Let's have a look at the two view queries:
#### Using WHERE ... IN
CREATE OR REPLACE VIEW customer_rv AS
SELECT DISTINCT target.*
FROM customer AS target
WHERE target.uuid IN (
SELECT uuid
FROM queryAccessibleObjectUuidsOfSubjectIds(
'view', 'customer', currentSubjectIds()));
This view should be automatically updatable.
Where, for updates, we actually have to check for 'edit' instead of 'view' operation, which makes it a bit more complicated.
With the larger dataset, the test suite initially needed over 7 seconds with this view query.
At this point the second variant was tried.

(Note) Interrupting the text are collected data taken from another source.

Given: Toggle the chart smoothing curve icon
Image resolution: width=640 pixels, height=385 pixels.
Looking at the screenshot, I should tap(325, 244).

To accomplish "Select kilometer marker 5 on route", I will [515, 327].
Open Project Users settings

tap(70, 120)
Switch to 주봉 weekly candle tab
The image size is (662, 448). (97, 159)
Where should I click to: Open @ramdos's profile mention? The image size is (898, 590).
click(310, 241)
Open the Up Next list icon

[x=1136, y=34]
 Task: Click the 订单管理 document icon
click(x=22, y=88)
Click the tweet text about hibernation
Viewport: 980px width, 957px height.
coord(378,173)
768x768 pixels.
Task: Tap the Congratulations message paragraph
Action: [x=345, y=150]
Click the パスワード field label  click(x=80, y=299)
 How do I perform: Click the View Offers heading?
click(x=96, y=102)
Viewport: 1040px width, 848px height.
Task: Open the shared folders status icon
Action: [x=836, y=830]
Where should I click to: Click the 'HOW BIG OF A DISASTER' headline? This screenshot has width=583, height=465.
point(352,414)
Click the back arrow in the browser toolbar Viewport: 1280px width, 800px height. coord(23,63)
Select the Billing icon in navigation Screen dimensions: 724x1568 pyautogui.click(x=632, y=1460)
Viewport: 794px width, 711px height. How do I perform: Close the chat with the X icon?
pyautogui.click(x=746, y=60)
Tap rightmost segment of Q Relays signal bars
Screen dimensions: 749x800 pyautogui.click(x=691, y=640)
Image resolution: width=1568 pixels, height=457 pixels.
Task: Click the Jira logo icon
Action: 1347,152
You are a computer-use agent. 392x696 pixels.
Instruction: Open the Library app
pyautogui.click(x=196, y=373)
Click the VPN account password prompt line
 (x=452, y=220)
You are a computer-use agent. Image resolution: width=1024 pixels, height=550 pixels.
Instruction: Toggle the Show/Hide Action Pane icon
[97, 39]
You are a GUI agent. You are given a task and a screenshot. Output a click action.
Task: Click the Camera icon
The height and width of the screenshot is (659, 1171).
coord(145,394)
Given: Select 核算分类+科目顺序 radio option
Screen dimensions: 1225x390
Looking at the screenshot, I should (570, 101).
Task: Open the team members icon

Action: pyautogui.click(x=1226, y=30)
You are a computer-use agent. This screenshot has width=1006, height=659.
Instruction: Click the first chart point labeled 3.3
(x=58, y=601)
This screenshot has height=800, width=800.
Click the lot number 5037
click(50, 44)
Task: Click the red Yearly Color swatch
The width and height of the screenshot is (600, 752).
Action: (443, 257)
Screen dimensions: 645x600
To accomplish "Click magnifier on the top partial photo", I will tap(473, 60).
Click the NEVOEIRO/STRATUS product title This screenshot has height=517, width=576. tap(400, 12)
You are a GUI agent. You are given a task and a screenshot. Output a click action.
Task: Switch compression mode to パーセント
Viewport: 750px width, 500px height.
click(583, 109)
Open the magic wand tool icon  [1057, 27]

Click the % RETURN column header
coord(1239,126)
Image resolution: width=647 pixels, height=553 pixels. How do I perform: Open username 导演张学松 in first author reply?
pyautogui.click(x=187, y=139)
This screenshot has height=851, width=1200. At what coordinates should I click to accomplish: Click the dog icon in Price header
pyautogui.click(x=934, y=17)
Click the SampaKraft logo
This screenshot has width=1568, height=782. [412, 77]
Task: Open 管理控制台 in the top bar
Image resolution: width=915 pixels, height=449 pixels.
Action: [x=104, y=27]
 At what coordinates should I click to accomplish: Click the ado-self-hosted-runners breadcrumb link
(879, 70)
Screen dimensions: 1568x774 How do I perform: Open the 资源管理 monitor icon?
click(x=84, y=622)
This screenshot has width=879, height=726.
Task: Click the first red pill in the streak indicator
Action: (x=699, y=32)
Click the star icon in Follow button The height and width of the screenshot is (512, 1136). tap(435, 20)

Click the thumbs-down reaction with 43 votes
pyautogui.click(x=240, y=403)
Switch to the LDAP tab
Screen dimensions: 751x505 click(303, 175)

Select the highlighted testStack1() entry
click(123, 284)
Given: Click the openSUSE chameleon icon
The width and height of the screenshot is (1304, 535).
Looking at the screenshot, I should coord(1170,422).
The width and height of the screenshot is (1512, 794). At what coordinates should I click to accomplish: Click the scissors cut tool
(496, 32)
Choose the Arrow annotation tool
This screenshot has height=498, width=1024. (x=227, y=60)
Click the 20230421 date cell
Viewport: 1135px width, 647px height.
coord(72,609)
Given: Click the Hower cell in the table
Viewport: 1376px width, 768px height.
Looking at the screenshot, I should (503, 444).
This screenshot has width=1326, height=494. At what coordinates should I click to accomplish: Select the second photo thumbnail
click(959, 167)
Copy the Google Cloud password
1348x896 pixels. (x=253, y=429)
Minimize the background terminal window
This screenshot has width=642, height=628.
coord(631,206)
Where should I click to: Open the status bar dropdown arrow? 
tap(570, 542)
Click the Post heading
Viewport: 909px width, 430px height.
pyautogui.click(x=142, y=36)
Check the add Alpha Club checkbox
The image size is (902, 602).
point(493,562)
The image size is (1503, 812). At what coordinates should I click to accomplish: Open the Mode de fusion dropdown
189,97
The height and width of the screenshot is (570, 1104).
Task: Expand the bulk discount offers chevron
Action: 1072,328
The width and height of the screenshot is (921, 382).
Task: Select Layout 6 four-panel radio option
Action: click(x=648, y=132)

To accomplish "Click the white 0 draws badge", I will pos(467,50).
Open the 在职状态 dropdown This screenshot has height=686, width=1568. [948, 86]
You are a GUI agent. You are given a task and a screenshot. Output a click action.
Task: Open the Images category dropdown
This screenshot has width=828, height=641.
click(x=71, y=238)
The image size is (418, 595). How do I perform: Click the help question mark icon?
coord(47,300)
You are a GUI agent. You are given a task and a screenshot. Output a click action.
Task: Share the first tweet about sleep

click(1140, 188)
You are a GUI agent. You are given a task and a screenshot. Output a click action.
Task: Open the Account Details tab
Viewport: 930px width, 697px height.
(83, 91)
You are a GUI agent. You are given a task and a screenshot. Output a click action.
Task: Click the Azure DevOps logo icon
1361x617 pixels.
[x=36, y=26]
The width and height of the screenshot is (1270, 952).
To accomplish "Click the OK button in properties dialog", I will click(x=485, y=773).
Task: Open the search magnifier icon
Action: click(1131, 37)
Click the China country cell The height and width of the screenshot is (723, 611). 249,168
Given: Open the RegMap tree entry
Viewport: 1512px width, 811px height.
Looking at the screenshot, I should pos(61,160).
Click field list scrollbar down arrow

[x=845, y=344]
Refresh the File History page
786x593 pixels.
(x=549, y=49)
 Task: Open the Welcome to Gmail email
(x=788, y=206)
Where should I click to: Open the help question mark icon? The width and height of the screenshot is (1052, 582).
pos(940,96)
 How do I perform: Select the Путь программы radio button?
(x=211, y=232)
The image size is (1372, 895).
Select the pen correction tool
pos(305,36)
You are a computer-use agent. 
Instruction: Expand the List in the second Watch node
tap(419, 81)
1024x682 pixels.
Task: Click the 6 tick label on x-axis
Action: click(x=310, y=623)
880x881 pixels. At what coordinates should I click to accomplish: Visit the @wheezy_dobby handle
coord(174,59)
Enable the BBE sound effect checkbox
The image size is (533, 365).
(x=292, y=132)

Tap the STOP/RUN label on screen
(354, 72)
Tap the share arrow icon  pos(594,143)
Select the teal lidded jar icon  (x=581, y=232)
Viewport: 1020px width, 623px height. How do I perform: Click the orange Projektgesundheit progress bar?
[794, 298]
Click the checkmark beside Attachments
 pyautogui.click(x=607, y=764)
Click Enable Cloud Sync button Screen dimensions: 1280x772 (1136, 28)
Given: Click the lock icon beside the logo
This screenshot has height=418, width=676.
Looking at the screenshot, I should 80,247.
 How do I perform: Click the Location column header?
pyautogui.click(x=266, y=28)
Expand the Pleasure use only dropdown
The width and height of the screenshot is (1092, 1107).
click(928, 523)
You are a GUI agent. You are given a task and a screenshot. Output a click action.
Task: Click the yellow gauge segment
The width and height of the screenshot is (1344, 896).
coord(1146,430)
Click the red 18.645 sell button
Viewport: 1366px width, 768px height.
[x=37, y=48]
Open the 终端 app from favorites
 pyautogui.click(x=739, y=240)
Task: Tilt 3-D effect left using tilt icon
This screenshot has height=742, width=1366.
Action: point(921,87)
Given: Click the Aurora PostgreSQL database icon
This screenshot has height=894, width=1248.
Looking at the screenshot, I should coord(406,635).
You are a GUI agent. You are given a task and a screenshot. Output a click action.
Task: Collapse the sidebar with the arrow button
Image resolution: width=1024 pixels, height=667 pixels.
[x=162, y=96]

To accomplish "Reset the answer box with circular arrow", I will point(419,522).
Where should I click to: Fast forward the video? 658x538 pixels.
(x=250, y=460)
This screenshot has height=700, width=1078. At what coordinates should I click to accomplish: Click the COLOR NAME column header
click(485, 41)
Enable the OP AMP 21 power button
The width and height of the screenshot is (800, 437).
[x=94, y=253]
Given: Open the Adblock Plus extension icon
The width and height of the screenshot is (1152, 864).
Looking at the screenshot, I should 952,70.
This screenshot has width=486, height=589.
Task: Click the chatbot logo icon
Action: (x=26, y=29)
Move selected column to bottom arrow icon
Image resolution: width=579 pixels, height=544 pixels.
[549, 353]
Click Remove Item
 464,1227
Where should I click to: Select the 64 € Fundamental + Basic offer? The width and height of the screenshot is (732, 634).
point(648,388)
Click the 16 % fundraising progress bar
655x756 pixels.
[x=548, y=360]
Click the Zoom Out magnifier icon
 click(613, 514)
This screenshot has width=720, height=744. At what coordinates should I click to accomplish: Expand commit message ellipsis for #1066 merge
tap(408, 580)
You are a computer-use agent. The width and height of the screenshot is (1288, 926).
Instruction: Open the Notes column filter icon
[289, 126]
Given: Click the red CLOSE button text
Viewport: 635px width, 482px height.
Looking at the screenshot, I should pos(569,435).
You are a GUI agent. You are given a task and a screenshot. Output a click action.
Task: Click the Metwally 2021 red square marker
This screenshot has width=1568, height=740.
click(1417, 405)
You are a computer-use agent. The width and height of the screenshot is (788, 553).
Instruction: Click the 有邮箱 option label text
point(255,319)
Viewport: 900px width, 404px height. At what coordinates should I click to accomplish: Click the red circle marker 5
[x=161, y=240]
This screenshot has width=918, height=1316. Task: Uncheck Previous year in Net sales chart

But after the initial query, the execution time was drastically reduced,
even with different query values.
Looks like the query optimizer needed some statistics to find the best path.
#### Using A JOIN
CREATE OR REPLACE VIEW customer_rv AS
SELECT DISTINCT target.*
FROM customer AS target
JOIN queryAccessibleObjectUuidsOfSubjectIds(
'view', 'customer', currentSubjectIds()) AS allowedObjId
ON target.uuid = allowedObjId;
This view cannot is not updatable automatically,
but it was quite fast from the beginning.
### Performance Results
The following table shows the average between the second and the third repeat of the test-suite:
| Dataset | using JOIN | using WHERE IN |
|----------------:|-----------:|---------------:|
| 7000 customers | 670ms | 1040ms |
| 10000 customers | 1050ms | 1125ms |
| +43% | +57% | +8% |
The JOIN-variant is still faster, but the growth in execution time exceeded the growth of the dataset.
The WHERE-IN-variant is about 50% slower on the smaller dataset, but almost keeps its performance on the larger dataset.
Both variants a viable option, depending on other needs, e.g. updatable views.